As Whitlock and Wilson Mantilla’s project progressed, the clues began to add up about where the fossil belonged in the dinosaur tree of life. Careful study of the small fragments associated with the specimen also fell into place, and the team was able to fit an articular facet onto the third vertebra. This fit was confirmed by a drawing of the specimen made by its excavator J. August Smith. This sketch confirmed the piece belonged and showed the original arrangement of the bones in the field.

It became clear that the specimen actually belonged to a family of sauropods known as the Dicraeosauridae. Although dicraeosaur species had been discovered in Africa and South America, until recently they hadn’t been found in North America. With its family finally determined, the enigmatic fossil also needed a new genus: Smitanosaurus.

“At its heart, this is how science in general is supposed to work. It's about allowing new information to change our perception. Here, that means reclassifying a thing and changing its name,” said Whitlock.

A tradition of collecting for future discovery

A dinosaur fossil on a black background.
The dinosaur skull and vertebrate were sketched by excavator J. August Smith when initially discovered. Smith's sketches reveal how the fossil bones were arranged in the quarry originally. (Smithsonian)

Paleontological research uses not just fossils but also field notes, maps and other material from when the fossils were collected.

“By collecting it all, including contextual information, you can track back to a real spot on the Earth in four dimensions — that is latitude, longitude, and altitude plus deep time, which is, in this case, the Late Jurassic.

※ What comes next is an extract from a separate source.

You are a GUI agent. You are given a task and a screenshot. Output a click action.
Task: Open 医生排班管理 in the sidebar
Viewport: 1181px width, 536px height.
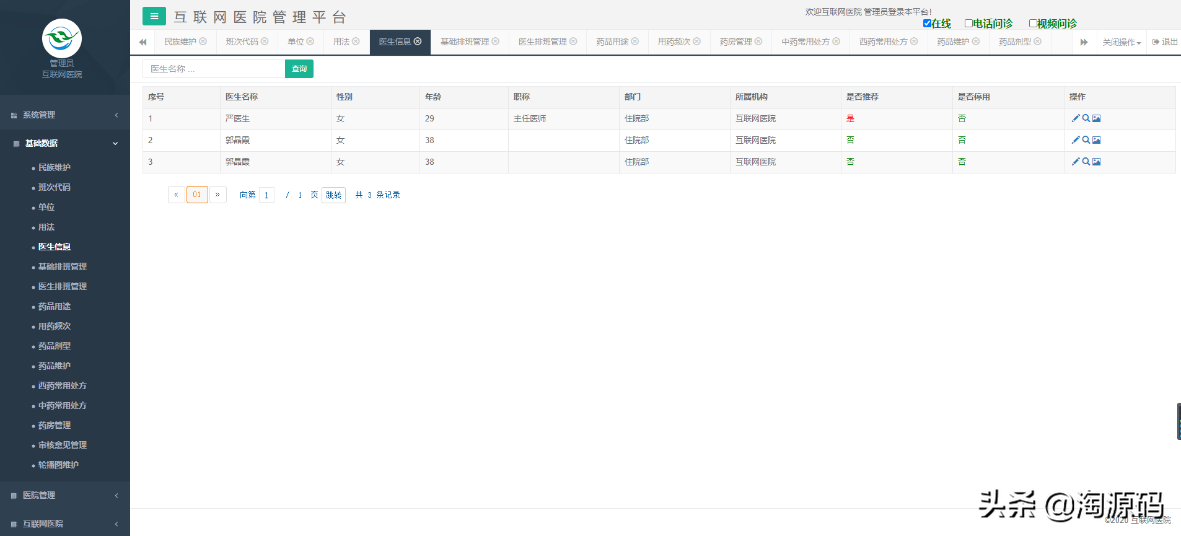63,286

All that information is important and builds over time,” said Wilson Mantilla.

Paleobiology collections and archives at museums like the National Museum of Natural History serve as repositories for these materials. And all that material frequently leads to discoveries.

“Museums in general are known for being places where you can discover new species. By keeping these collections, we allow ourselves this possibility that in 100 or 200 years someone with more knowledge and ability can get more out of the specimen than we could,” said Carrano.